En realidad no lo sentía, ni mucho ni poco, acababa de decir lo que pensaba, pero enemistarme con una autoridad policial no beneficiaba en nada a nuestra causa, como había apuntado con tino mi compañero periodista.
- Acepto sus excusas –dijo en tono agrio-. Un consejo: un hombre a quien se tache de desafecto al régimen, es un mal amigo en los tiempos que corren.
- Gracias por la valiosa información, señor comisario –se despidió con cordial hipocresía Nuño, temiendo qué nueva barbaridad saldría de mi boca si me quedaba más tiempo allí.
- En atención al interés de don Alejo, un prócer de esta ciudad –me dijo lanzándome una gélida mirada de despedida el comisario-, el inspector Destral se ocupará de realizar de inmediato una investigación sobre el tal Valdivia, como antes le ofrecí.
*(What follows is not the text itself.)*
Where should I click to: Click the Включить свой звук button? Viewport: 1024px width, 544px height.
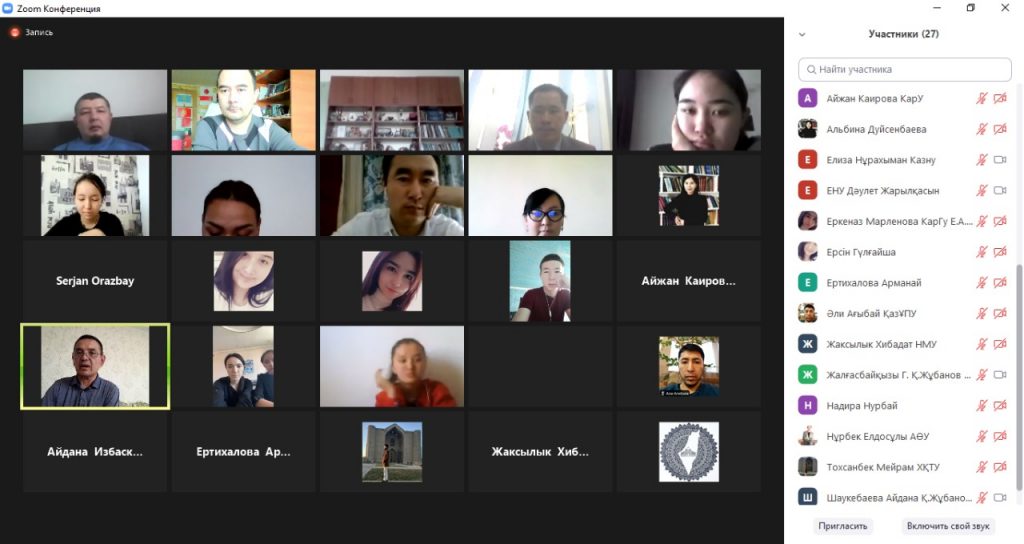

Seguro que está implicado en un sinnúmero de los trapicheos que tienen lugar en Granada. No lo olviden, caballeros: el brazo de la ley se puede doblar, pero no torcer. A los culpables de crímenes tan abyectos no les queda sino esperar el garrote vil. Buenos días, señores.
- Vaya usted con Dios, comisario –se despidió con un deje de retintín Nuño.
Cacé al vuelo la ironía, pero el policía, tan pagado de sí mismo, no podía saber si se estaba burlando o lo decía formalmente.
La pluma, o el talento, era más fuerte que la espada.
- Granada espera que la conforten con la certeza de la verdad y la justicia. Téngalo en cuenta, señor comisario – me despedí sin tantas diplomacias como mi compañero.